[Stored records]

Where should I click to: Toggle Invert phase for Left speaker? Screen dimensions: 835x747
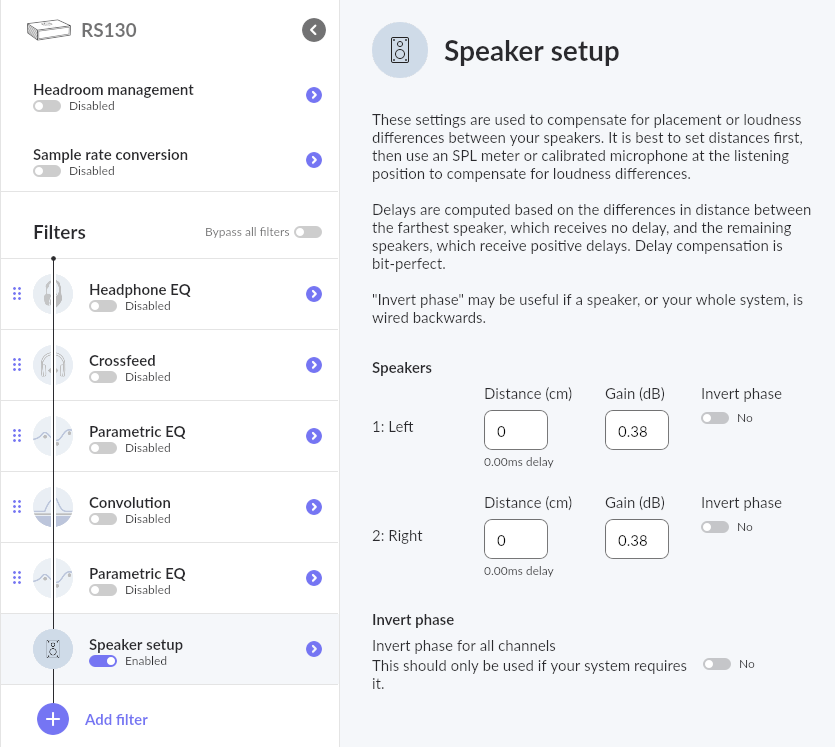715,418
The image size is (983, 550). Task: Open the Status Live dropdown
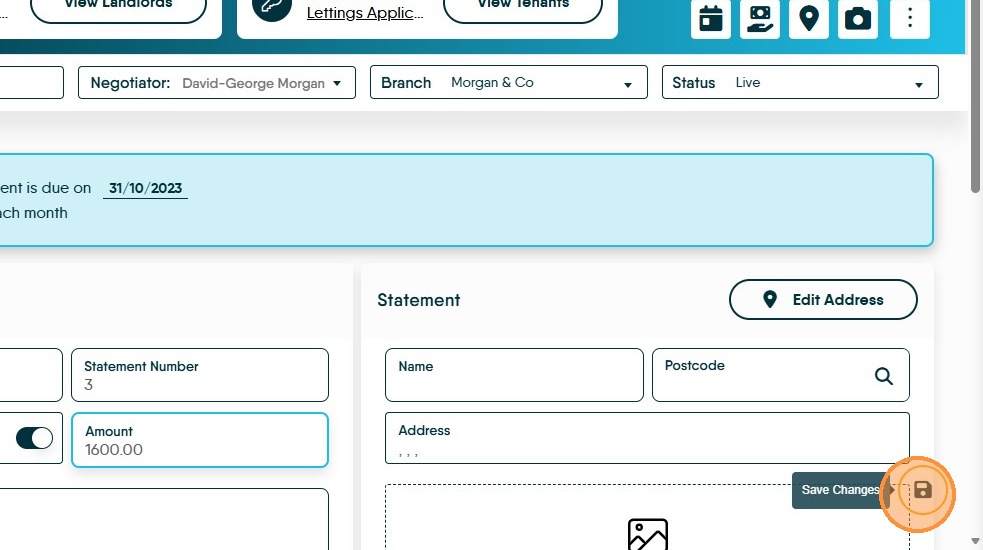(x=800, y=82)
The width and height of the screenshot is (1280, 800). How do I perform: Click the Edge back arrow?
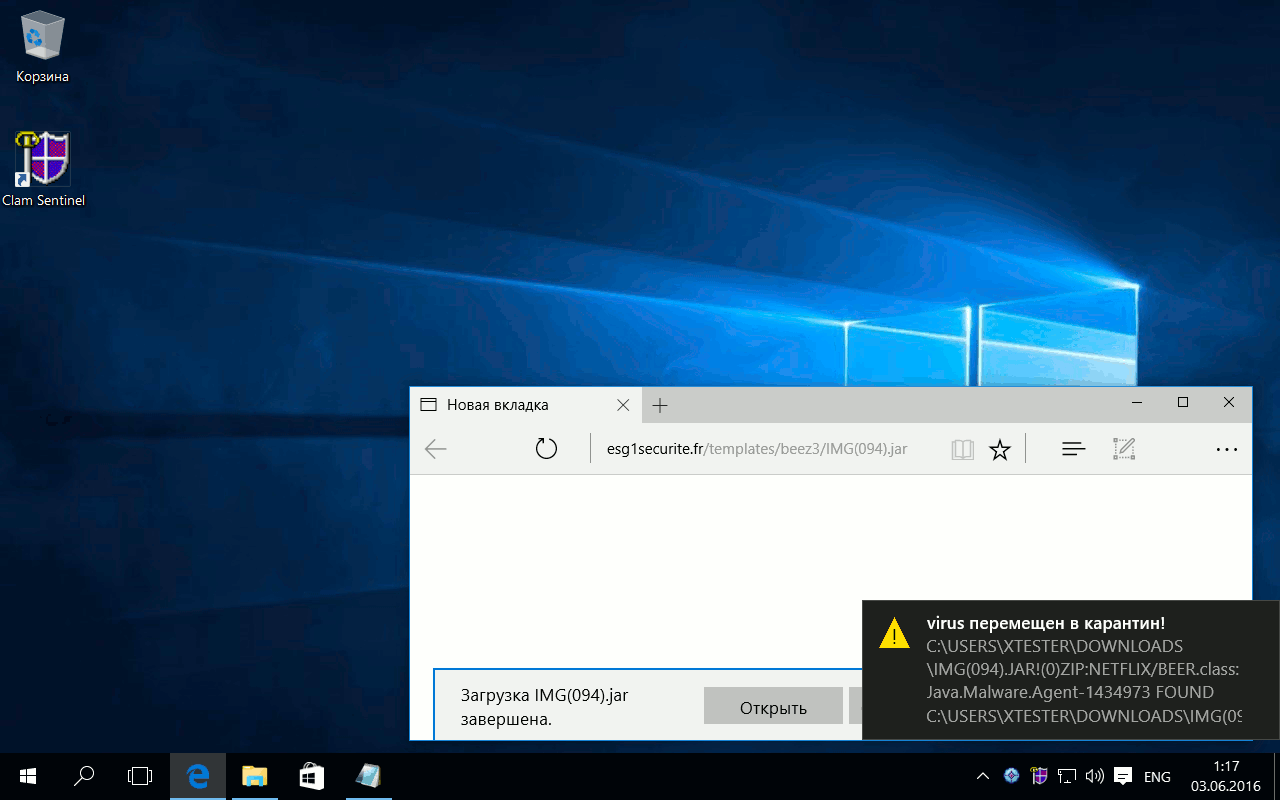[436, 449]
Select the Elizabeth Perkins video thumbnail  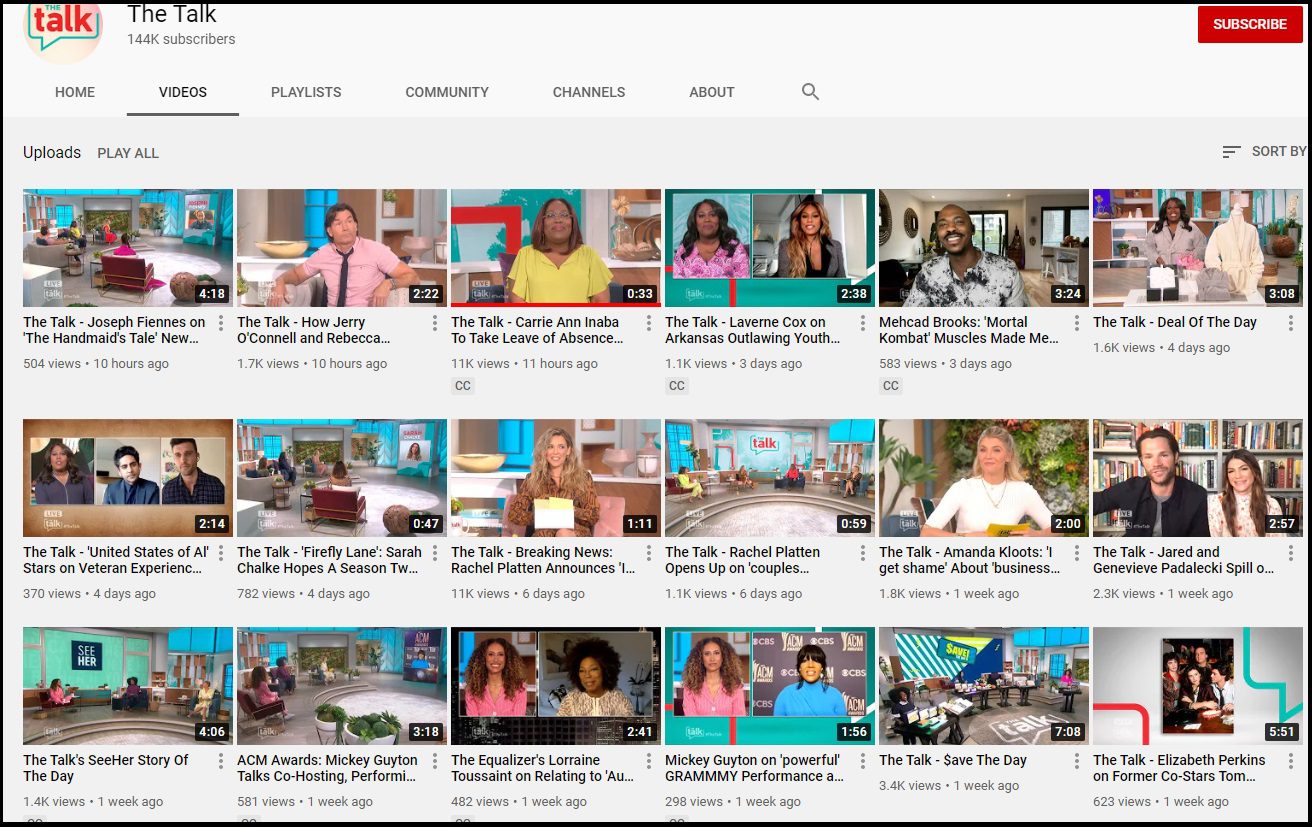coord(1197,686)

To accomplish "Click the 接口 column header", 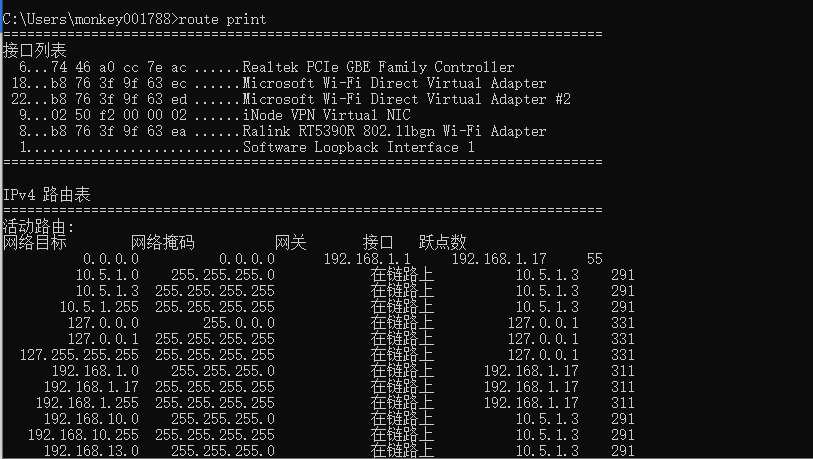I will pos(378,243).
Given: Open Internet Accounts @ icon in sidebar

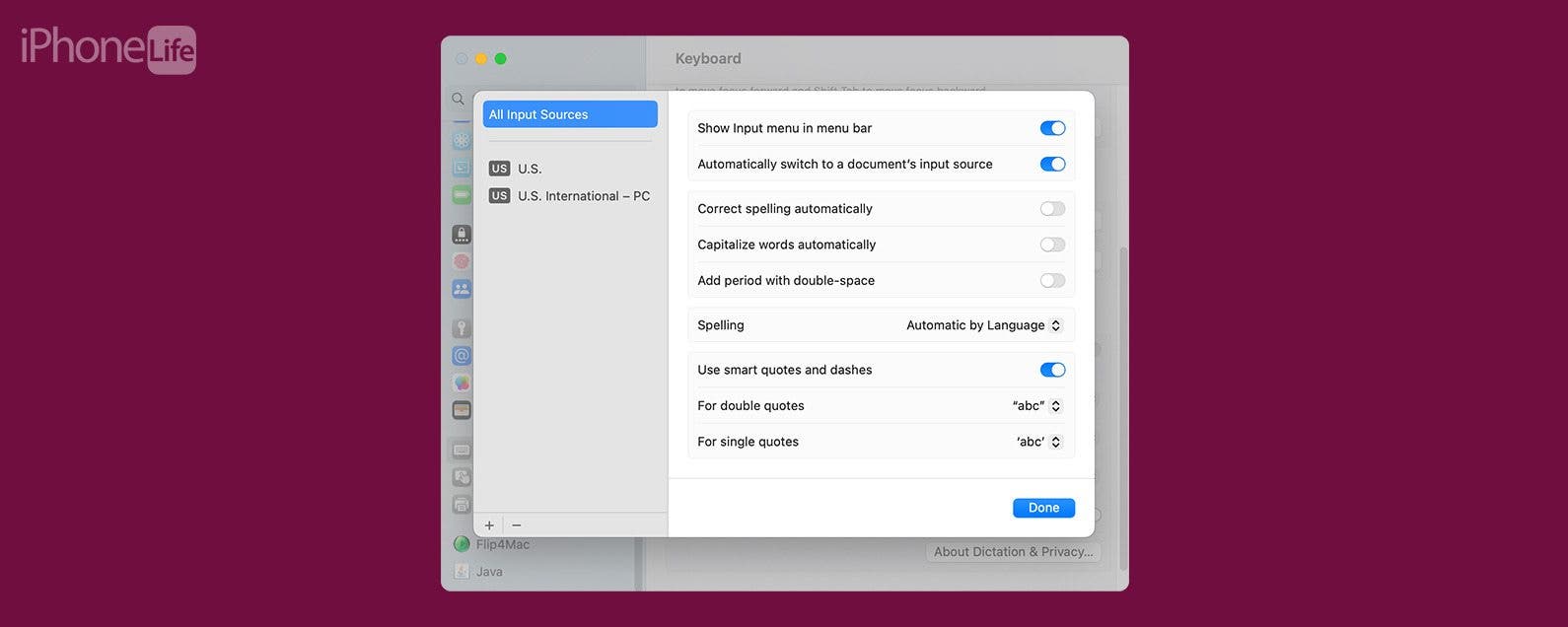Looking at the screenshot, I should tap(462, 356).
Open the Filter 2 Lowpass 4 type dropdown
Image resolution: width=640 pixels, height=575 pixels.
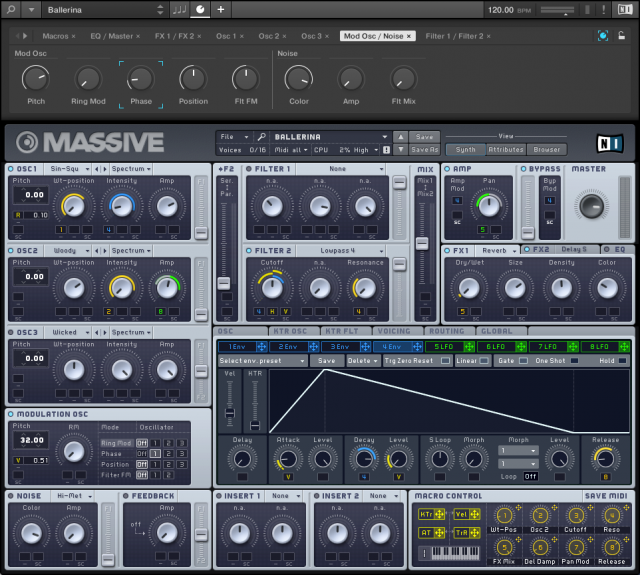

→ **Task to carry out**
Output only these lines, word for word: the line containing "Given: Open Internet" and every line after it through the last line of the data. Omit the pictures.

→ **Your response**
Given: Open Internet Accounts @ icon in sidebar

Looking at the screenshot, I should tap(462, 356).
Open the Filter 2 Lowpass 4 type dropdown
Image resolution: width=640 pixels, height=575 pixels.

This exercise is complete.